The disclosed embodiments are generally directed to constructing a k dimensional-tree (kd-tree), and in particular, to constructing a kd-tree using a heterogeneous computer system.
A k-dimensional tree (kd-tree) is a structure for organizing elements such as triangles or polygons that are in a k-dimensional space. For example, kd-trees are used in computer graphics for ray tracing in many popular video games. Rays are traced through a space using a kd-tree to determine which polygons are in a region of the space near the ray. The ray can then be tested to see if it intersects with the polygons near the ray and not all the polygons. Kd-trees are used because they decrease the amount of time it takes to run many applications. However, it can be time consuming to construct the kd-tree. Additionally, computer systems that include two or more different types of processors may be called heterogeneous processor systems. Often, the different types of processors are not well utilized.

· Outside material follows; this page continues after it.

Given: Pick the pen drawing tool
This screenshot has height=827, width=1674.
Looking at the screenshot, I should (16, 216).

Therefore, there is a need in the art for an apparatus, computer readable medium, and method of constructing a kd-tree in a heterogeneous processor system.

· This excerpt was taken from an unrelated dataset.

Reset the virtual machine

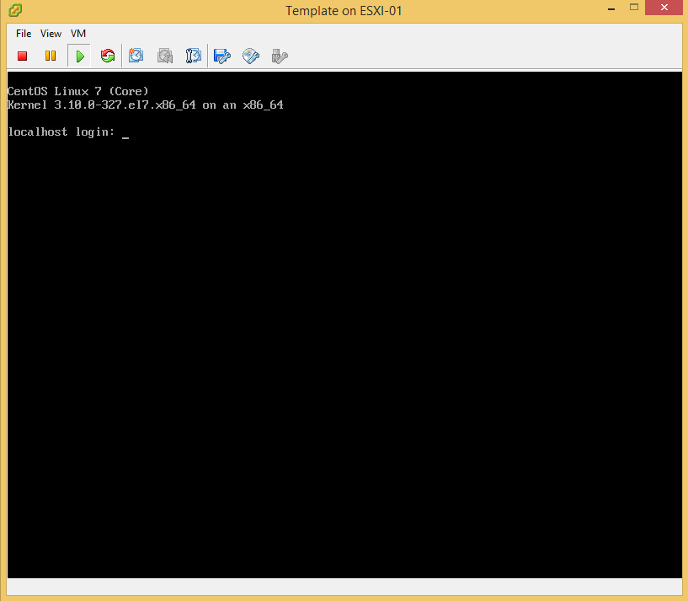point(107,56)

Some disclosed embodiments provide a method of building a k-dimensional tree (kd-tree). The method may include a first processor of a first type—e.g., a graphics processing unit (GPU)—splitting a node associated with a plurality of polygons into a left node associated with a left portion of the plurality of polygons and a right node associated with the a right portion of the plurality of polygons. The splitting may be based on a split plane. The method may further include the GPU assigning the left node associated with the left portion of the plurality of polygons to the GPU when a number of the left portion of the plurality of polygons is above a threshold and otherwise assigning the left node associated with the left portion of the plurality of polygons to a second processor of a second type—e.g., central processing unit (CPU). The method may further include the GPU assigning the right node associated with the right portion of the plurality of polygons to the GPU when a number of the right portion of the plurality of polygons is above a threshold and otherwise assigning the right node associated with the right portion of the plurality of polygons to the CPU. The threshold may be based on a size of a CPU cache or a number of threads running on the GPU.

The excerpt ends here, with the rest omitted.